Krueger sees a shift away from corn and wheat acres to oilseeds in 2017, with an extra four million to five million acres going to soybeans. (He predicts a similar shift in Canada, with less wheat and more canola and pulses.)
Although he predicts over four million more planted soybean acres in 2017 at 88 million, he also believes average yields will decline by four bushels an acre, resulting in production actually declining to almost 4.18 billion bushels — a drop from 4.33 billion in 2016.
But a high carry-in will push ending supplies up to 488 million bushels from 420 million the previous year.
“We’re still going to have just shy of 500-million-bushel bean carry-out. Now everybody’s tried to make a number that big look bearish for the last four or five years, but it hasn’t been.”
Krueger points out that despite four previous record crops, demand has kept pace.
“We’ve popped off enormously big crops, and yet, we have for the most part managed to consume those crops.”
And China needs to be credited for weathering any economic problems it’s had and expanding its soybean appetite.
“You go back just 10 years ago, they were importing 25 million to 30 million tonnes of beans. Most people think they could be at 90 million tonnes of soybean imports this year: phenomenal increase.
“Despite every year worrying about China’s economic growth and stories about poor soybean crush margins within China… everybody continues to underestimate what goes on there.”
He believes the bulls are returning to market.
“Some of these big banks put out these quarterly commodity outlooks, and all of them have started to turn just a little more positive than they’ve been recently,” Krueger says.
The other key to watch is what the big speculative funds are doing, especially as they’ve managed to get the market right more than grain companies and just about everybody else, he says.
“If you look from a fundamental standpoint at the numbers, they look bearish, but the big funds have just continued to pile in to the long side of soybeans, soybean meal, soybean oil.”
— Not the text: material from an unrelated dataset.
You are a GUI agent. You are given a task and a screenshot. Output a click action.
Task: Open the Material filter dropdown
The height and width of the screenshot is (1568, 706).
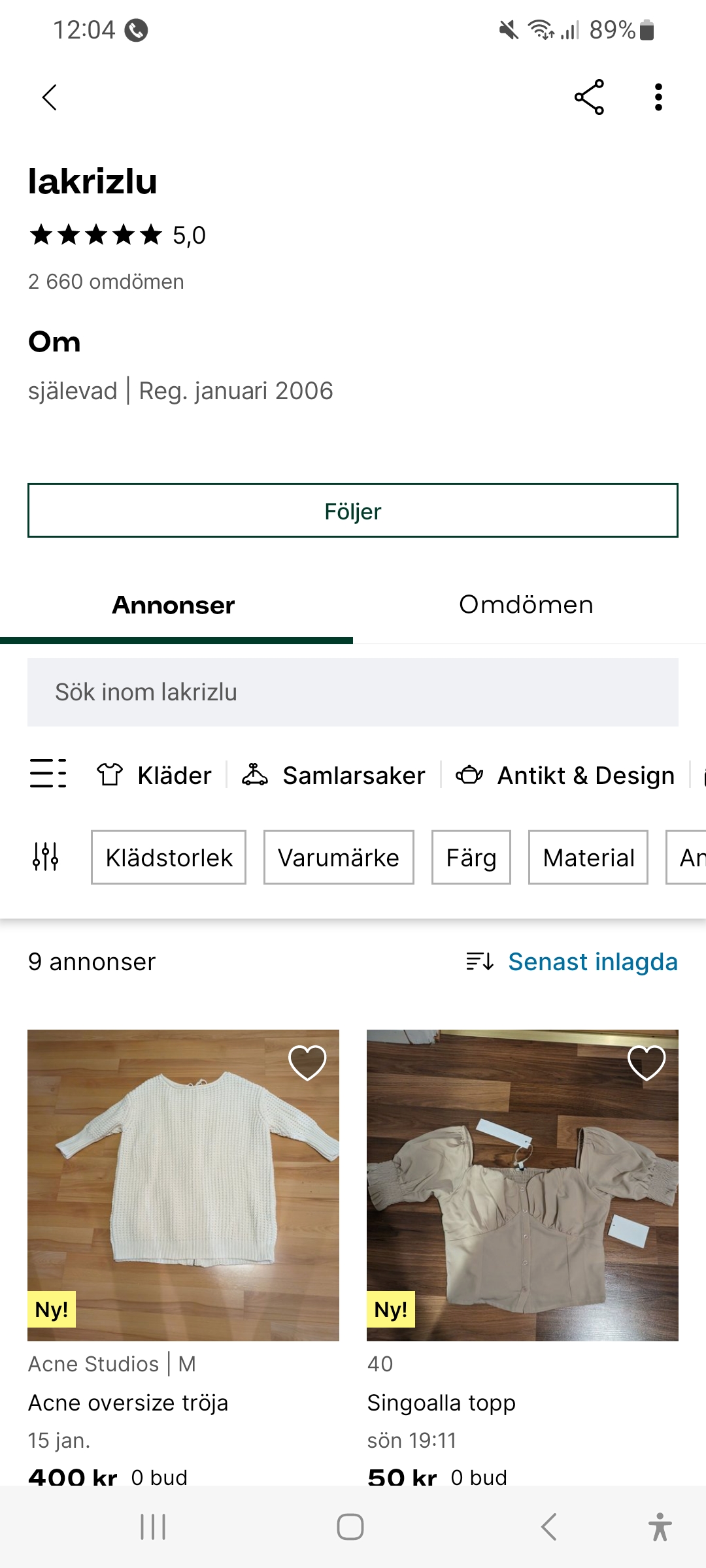(588, 857)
Meanwhile, the funds were also short corn for a long period of time, but weeks ago turned the corner to become small longs. And they’ve also been whittling down their short positions in Chicago wheat.
“So I’m not so necessarily bearish (soybeans), but I do think oilseeds have probably the greatest downside (risk).”
Corn and wheat
More soybean acres will partly come at the expense of corn.
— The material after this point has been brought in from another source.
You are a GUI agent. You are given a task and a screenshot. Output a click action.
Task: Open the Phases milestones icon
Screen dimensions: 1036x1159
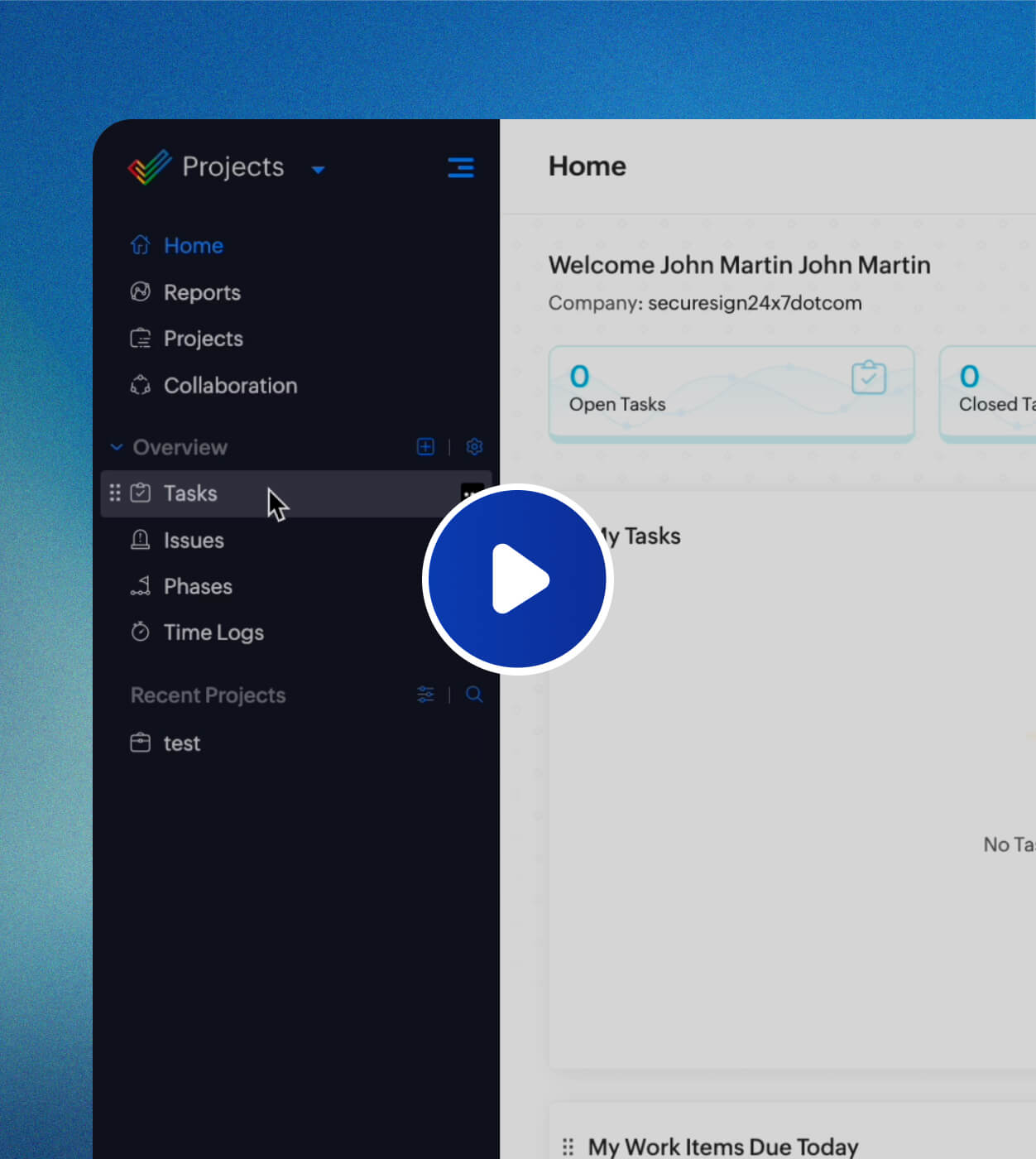(140, 585)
“We’re thinking we’ll see probably maybe four million acres less corn in the U.S.; that’s kind of what everybody’s thinking.”
Corn Belt rotations are pretty well set, so the big shift in acres to soybeans will happen in “fringe” states: western Minnesota, the Dakotas, parts of Nebraska, Kansas, and Missouri, Krueger says.
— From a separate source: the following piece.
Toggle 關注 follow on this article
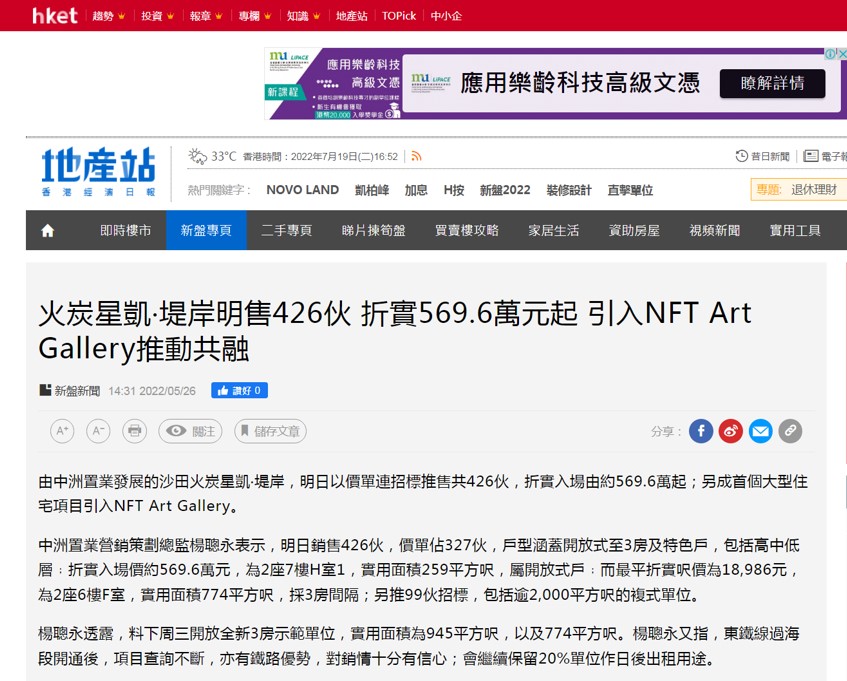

With a projected 90.3 million acres of planted corn in 2017, and a five-bushel-per-acre yield cut to 2016’s record, he forecast 2017 U.S. corn output to reach 14.28 billion bushels, or close to one billion bushels less than 2016.
The U.S., however, is far from the only corn player.
“There’s certainly much bigger supply choice in the world, mainly because Brazil and Ukraine have come on as bigger producers of corn.”
And then there’s China. Nobody knows for sure the quantity it has available or the quality. Previous public auctions, however, suggest the quality was poor.
As for demand, ethanol remains a major consumer. At its peak, ethanol consumed roughly 45 per cent of U.S. corn production.
“We’re now roughly consuming in the neighbourhood of 35 per cent in ethanol. Not because ethanol has dropped off, it’s just that our crops have got so much bigger.
“Week after week after week, we’ve been setting new ethanol production records, mainly because our exports have been so good on ethanol. We’re kind of at that ‘blend wall’ they call it, we’re not using any more gas in the States, but exports have been good.”
But the market with the most bullish potential may be wheat.
“I think wheat could be the sleeper,” says Krueger.
He predicts a massive reduction in U.S. wheat production in 2017-18.
“I think the U.S. wheat crop is going to be probably 500 million bushels smaller than (the previous) year just because we’re going to plant four million-plus fewer acres. That’s a pretty significant change in one year.”
Forecasting slashed planted acres at 46.3 million, and yields of 45 bushels per acre – well off 2016’s record 52.6 bushels – Krueger estimated U.S. wheat production would reach 1.79 billion bushels, down significantly from the previous year’s 2.31 million.